Ken Follett's deftly communicated thread is by inches both undercover operations and mystery. The Needle unravels a hoax to evade the Germans. His task is to be the very one to confront Die Fuhrer with the information of the actual Allied invasion plans. This he means to do with every tissue of his being, and yet we never get the sense that this man is a nationalist. He is more of an existentially decisive, unbending envoy. In his endeavors to convene with a Nazi submarine, he's shipwrecked on a remote island populated merely by a lighthouse keeper and a goat-farming family comprised of a woman played by the emotionally receptive Kate Nelligan, her legless husband and their son.

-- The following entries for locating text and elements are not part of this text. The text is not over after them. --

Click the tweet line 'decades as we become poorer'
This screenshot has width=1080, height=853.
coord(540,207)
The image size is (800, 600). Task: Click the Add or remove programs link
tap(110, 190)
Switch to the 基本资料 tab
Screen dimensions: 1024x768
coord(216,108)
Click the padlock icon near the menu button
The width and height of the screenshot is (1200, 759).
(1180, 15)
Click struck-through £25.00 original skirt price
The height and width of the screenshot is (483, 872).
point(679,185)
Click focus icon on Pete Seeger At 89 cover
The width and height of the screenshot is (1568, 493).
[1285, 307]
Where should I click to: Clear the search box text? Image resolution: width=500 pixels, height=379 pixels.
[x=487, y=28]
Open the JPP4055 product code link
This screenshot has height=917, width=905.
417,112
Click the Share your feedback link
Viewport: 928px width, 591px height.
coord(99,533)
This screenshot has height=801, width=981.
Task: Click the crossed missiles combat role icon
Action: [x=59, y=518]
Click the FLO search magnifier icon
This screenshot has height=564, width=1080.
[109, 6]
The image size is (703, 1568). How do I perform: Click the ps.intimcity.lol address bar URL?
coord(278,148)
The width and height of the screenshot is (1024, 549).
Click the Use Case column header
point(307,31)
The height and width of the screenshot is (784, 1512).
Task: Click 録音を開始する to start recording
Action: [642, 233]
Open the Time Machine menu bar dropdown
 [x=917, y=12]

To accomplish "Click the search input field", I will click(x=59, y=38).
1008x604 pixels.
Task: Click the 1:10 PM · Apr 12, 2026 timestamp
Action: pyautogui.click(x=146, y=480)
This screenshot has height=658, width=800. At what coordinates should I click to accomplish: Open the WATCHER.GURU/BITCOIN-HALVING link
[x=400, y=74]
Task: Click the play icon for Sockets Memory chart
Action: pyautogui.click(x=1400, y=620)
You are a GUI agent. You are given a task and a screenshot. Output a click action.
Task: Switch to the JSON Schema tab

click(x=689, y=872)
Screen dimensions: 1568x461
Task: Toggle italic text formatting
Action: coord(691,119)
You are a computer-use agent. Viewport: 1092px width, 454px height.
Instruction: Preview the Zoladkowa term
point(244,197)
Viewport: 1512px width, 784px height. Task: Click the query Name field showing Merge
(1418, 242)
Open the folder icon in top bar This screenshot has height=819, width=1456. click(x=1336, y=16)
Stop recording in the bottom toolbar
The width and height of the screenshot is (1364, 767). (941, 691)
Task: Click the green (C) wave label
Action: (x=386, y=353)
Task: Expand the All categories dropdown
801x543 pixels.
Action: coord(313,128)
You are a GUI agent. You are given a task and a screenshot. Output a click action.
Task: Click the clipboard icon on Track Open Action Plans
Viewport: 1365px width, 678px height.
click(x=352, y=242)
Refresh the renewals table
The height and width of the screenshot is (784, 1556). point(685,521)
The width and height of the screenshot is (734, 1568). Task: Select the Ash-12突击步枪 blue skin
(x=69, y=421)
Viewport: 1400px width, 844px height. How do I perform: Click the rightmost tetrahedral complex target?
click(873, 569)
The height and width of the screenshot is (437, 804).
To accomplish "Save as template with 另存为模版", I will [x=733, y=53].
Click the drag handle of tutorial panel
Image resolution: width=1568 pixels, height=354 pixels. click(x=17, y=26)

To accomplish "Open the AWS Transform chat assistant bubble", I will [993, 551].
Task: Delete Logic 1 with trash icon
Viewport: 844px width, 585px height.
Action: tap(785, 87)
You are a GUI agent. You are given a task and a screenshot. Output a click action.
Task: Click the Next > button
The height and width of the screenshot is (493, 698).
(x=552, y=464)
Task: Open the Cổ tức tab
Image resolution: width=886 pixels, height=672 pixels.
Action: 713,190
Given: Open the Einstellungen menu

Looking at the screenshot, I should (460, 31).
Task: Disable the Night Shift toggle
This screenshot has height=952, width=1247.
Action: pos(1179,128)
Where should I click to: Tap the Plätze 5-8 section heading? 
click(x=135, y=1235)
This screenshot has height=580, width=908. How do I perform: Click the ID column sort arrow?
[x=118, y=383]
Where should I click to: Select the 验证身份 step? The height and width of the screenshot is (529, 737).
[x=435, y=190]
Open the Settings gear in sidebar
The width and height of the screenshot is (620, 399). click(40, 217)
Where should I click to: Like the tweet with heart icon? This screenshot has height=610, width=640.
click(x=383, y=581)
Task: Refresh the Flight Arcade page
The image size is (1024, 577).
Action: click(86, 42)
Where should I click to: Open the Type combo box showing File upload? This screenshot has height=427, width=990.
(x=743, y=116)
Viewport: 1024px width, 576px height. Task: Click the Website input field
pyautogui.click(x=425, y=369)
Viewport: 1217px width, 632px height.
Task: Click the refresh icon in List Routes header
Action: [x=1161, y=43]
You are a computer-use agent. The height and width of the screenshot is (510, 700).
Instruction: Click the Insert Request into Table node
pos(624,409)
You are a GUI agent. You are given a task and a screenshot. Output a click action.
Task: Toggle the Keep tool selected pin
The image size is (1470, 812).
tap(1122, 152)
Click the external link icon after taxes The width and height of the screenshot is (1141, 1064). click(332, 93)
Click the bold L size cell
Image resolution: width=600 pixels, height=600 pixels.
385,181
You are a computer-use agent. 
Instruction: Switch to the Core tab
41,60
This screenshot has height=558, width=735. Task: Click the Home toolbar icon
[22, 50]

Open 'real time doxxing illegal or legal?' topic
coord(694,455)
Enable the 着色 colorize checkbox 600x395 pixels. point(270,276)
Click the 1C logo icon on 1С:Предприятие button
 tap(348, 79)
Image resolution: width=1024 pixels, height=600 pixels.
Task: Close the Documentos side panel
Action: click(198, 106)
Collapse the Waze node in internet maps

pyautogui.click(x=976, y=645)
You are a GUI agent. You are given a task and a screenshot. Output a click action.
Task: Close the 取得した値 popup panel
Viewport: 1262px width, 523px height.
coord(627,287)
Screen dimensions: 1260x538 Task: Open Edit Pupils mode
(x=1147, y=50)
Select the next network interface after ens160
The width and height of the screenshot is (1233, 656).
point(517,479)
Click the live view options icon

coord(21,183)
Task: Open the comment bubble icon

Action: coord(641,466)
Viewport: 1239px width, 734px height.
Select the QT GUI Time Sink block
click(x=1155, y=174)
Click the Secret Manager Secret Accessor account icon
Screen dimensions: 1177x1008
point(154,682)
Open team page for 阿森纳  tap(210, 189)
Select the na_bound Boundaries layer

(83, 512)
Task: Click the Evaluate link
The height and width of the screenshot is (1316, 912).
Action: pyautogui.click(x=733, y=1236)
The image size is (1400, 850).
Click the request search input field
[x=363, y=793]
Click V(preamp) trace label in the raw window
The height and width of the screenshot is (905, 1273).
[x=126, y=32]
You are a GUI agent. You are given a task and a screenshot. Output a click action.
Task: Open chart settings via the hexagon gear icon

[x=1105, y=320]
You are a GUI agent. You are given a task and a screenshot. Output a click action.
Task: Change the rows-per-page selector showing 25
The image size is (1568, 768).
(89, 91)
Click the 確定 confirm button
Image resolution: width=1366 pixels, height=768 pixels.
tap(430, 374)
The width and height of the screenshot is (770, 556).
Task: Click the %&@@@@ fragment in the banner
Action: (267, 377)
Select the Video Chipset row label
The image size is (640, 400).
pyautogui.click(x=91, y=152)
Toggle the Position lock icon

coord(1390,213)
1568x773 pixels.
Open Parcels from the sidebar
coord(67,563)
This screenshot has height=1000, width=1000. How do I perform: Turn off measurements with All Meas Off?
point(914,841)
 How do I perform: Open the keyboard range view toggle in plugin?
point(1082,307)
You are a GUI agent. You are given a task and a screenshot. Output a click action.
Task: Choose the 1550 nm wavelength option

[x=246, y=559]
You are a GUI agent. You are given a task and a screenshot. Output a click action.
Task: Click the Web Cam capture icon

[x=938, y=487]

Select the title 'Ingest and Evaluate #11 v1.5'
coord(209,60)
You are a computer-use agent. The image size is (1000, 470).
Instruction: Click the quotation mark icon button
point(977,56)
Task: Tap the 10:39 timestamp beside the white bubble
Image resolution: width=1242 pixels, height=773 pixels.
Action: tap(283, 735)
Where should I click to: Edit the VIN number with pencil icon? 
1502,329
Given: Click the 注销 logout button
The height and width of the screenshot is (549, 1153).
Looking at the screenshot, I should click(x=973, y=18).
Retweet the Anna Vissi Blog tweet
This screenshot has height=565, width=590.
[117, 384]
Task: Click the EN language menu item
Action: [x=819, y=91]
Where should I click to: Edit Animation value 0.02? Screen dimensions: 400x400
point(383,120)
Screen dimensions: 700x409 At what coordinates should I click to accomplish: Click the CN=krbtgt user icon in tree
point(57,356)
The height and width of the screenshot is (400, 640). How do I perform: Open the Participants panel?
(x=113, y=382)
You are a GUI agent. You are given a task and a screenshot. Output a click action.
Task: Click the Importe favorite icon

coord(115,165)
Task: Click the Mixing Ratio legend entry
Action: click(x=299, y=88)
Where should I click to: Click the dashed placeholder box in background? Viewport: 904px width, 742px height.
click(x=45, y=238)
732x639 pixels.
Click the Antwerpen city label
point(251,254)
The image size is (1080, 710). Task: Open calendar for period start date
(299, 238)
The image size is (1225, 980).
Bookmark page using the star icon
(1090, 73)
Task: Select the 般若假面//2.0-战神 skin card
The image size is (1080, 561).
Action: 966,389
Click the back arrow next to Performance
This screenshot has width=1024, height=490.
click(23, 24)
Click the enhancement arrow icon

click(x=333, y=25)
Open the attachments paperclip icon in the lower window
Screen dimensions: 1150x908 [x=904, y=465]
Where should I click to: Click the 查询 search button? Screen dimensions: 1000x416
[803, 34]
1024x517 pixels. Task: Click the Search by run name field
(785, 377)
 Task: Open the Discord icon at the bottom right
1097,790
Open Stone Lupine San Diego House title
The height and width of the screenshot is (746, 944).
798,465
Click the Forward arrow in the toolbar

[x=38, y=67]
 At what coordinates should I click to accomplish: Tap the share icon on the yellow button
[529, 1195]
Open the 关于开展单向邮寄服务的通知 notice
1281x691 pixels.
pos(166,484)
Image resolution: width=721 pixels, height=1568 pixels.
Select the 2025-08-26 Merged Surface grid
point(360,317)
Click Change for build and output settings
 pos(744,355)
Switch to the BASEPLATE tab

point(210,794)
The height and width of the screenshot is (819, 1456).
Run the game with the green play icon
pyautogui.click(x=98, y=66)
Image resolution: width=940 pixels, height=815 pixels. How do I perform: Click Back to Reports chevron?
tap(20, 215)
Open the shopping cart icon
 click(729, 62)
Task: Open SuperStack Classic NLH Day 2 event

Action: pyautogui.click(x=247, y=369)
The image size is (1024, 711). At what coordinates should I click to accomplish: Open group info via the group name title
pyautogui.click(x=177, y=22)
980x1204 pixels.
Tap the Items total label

The last third of the movie turns into a blood-spattered drama in which the action is more pertinent than the characterization. But before that, he poses as just a shipwrecked seafarer. And Nelligan, her appearance fittingly preceded by her co-star being adrift at sea, is disheartened by her husband's drunkenness and unwillingness to love, and becomes endeared to the stranger. Does he become enamored of her? We can never be certain, though he tells her things he has told to no one else.

It is compelling to build a plot like this at a studious tread, rather than rushing head on through it. It gives us time to weigh the character of the Needle, and to contemplate his exceptionally scant, mysterious allusions to what he feels versus what he thinks. Instead of an unambiguously good and evil clash, despite the melodrama of the last act, we have by then learned things about him that he may not even know about himself, and that is why the film's final scene is so much more intricate than it appears.

This review of Eye of the Needle (1981) was written by on 27 Jul 2009.

Eye of the Needle has generally received positive reviews.